Here is a C code for count inversions

#include <stdio.h>
#include <stdlib.h>

int  _mergeSort(int arr[], int temp[], int left, int right);
int merge(int arr[], int temp[], int left, int mid, int right);

/* This function sorts the input array and returns the
   number of inversions in the array */
int mergeSort(int arr[], int array_size)
{
    int *temp = (int *)malloc(sizeof(int)*array_size);
    return _mergeSort(arr, temp, 0, array_size - 1);
}

/* An auxiliary recursive function that sorts the input array and
  returns the number of inversions in the array. */
int _mergeSort(int arr[], int temp[], int left, int right)
{
  int mid, inv_count = 0;
  if (right > left)
  {
    /* Divide the array into two parts and call _mergeSortAndCountInv()
       for each of the parts */
    mid = (right + left)/2;

    /* Inversion count will be sum of inversions in left-part, right-part
      and number of inversions in merging */
    inv_count  = _mergeSort(arr, temp, left, mid);
    inv_count += _mergeSort(arr, temp, mid+1, right);

    /*Merge the two parts*/
    inv_count += merge(arr, temp, left, mid+1, right);
  }
  return inv_count;
}

/* This funt merges two sorted arrays and returns inversion count in
   the arrays.*/
int merge(int arr[], int temp[], int left, int mid, int right)
{
  int i, j, k;
  int inv_count = 0;

  i = left; /* i is index for left subarray*/
  j = mid;  /* i is index for right subarray*/
  k = left; /* i is index for resultant merged subarray*/
  while ((i <= mid - 1) && (j <= right))
  {
    if (arr[i] <= arr[j])
    {
      temp[k++] = arr[i++];
    }
    else
    {
      temp[k++] = arr[j++];

     /*this is tricky -- see above explanation/diagram for merge()*/
      inv_count = inv_count + (mid - i);
    }
  }

  /* Copy the remaining elements of left subarray
   (if there are any) to temp*/
  while (i <= mid - 1)
    temp[k++] = arr[i++];

  /* Copy the remaining elements of right subarray
   (if there are any) to temp*/
  while (j <= right)
    temp[k++] = arr[j++];

  /*Copy back the merged elements to original array*/
  for (i=left; i <= right; i++)
    arr[i] = temp[i];

  return inv_count;
}

/* Driver progra to test above functions */
int main(int argv, char** args)
{
  int arr[] = {1, 20, 6, 4, 5};
  printf(" Number of inversions are %d \n", mergeSort(arr, 5));
  getchar();
  return 0;
}

An explanation was given in detail here: http://www.geeksforgeeks.org/counting-inversions/


The number of inversions in an array is half the total distance elements must be moved in order to sort the array. Therefore, it can be computed by sorting the array, maintaining the resulting permutation p[i], and then computing the sum of abs(p[i]-i)/2. This takes O(n log n) time, which is optimal.

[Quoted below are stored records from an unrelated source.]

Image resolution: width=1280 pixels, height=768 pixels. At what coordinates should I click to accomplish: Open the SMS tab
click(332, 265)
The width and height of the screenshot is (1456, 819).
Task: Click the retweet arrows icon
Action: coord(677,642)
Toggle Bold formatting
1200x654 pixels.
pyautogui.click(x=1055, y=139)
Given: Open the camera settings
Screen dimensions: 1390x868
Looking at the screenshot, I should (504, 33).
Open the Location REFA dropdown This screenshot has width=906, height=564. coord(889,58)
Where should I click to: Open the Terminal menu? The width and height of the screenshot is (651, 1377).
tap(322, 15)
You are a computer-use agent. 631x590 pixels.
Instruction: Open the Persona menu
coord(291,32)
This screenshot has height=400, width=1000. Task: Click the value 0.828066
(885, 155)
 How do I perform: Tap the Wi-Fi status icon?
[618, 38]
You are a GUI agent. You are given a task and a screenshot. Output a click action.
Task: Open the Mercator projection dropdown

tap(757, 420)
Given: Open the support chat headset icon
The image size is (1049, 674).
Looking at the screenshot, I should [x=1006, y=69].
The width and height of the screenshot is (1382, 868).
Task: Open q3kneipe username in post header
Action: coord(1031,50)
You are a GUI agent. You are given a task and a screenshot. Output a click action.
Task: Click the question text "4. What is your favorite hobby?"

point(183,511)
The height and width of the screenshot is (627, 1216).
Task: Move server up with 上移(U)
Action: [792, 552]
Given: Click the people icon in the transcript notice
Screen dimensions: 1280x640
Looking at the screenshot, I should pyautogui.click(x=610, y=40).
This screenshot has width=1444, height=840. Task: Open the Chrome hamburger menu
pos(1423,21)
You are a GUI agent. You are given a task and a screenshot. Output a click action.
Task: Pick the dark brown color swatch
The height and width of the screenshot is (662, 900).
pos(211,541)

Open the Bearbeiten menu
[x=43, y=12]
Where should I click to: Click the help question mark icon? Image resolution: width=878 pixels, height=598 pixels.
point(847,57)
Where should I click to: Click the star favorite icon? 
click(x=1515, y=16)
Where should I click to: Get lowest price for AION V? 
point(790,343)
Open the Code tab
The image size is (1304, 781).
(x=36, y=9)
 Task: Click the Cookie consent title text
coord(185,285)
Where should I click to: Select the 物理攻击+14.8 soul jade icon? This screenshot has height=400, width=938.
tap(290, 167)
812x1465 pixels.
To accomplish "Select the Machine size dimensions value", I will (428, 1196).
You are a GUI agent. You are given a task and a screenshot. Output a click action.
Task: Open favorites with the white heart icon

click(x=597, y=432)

An alternative method is given at http://mathworld.wolfram.com/PermutationInversion.html. This method is equivalent to the sum of max(0, p[i]-i), which is equal to the sum of abs(p[i]-i])/2 since the total distance elements move left is equal to the total distance elements move to the right.

EDIT: This method is wrong (see comments), and there is unfortunately no way to fix it while preserving the character of the method.